À Uvira, dans la province du Sud-Kivu, William Amuri Yakutumba, chef du groupe armé Wazalendo – CNPCS, est sorti de son silence par une déclaration publique sans détour, visant à clarifier la nature des combats en cours dans la région de Minembwe, souvent entourés de confusions et d’accusations contradictoires.
Face à la population et à plusieurs acteurs locaux, Yakutumba a affirmé que les affrontements menés par son mouvement ciblent exclusivement les éléments de l’AFC/M23/ARC, et non les populations civiles. Il a insisté sur le fait que les civils ne doivent en aucun cas être pris pour cibles, ni subir des violences, des pillages ou des exactions liées au conflit.
Dans son discours, le chef du CNPCS a rappelé que toute autorité civile ou militaire appelée à se rendre à Minembwe porte la responsabilité morale et légale de garantir la sécurité des habitants, de protéger leurs biens en particulier le bétail, ressource vitale pour les communautés locales et de veiller au strict respect des droits humains.
William Yakutumba a également tenu à souligner un point sensible et souvent instrumentalisé : le statut des populations de Minembwe.

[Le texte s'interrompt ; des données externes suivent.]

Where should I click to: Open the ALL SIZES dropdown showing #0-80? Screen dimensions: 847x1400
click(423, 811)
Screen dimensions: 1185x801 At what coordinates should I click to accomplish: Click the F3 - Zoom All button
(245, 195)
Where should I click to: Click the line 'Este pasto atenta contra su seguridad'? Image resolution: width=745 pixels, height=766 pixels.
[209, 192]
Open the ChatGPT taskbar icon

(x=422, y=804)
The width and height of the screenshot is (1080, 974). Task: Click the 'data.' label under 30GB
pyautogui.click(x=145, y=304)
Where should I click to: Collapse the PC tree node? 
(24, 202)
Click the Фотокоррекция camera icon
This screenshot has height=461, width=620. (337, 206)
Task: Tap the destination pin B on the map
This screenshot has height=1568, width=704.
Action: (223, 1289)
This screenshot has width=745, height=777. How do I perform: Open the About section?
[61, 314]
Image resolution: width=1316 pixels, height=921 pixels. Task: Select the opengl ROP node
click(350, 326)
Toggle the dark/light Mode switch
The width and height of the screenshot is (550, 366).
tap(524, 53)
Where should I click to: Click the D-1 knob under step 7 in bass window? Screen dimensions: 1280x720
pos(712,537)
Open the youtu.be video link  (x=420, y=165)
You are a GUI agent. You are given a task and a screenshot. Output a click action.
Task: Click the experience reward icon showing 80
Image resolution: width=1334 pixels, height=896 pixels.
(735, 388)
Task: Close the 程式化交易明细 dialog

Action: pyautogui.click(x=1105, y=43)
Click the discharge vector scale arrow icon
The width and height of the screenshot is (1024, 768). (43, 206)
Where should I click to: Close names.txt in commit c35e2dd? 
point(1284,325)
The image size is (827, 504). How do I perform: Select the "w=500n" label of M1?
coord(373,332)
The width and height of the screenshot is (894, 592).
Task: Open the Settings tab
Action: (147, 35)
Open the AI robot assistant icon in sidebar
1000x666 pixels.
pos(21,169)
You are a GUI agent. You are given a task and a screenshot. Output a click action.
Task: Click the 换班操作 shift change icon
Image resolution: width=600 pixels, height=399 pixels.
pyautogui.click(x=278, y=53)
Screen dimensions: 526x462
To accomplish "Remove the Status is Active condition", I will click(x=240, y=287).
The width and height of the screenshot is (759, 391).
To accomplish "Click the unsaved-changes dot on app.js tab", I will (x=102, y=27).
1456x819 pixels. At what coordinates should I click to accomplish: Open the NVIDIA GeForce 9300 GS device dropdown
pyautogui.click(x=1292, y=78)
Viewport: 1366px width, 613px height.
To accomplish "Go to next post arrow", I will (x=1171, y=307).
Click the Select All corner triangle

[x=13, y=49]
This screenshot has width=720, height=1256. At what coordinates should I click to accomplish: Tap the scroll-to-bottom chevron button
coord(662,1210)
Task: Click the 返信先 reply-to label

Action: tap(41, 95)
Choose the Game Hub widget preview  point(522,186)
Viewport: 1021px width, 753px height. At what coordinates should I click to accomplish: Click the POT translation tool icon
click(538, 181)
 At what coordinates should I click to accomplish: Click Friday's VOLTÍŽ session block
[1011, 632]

Il a rappelé que celles-ci ont été reconnues comme Congolais d’origine par la Constitution de 2006, adoptée par référendum, appelant ainsi à mettre fin aux discours de stigmatisation et d’exclusion qui alimentent les tensions communautaires.
Dans un contexte sécuritaire toujours marqué par l’instabilité dans l’ensemble du Kivu, cette prise de parole publique se distingue par un discours axé sur la protection des civils, le respect du cadre constitutionnel et la responsabilisation des acteurs armés.
Si elle ne suffit pas à elle seule à résoudre un conflit complexe et ancien, cette déclaration ouvre néanmoins une fenêtre étroite mais nécessaire vers une désescalade, fondée sur la reconnaissance des droits, la coexistence pacifique et la restauration progressive de la confiance entre communautés locales et forces en présence.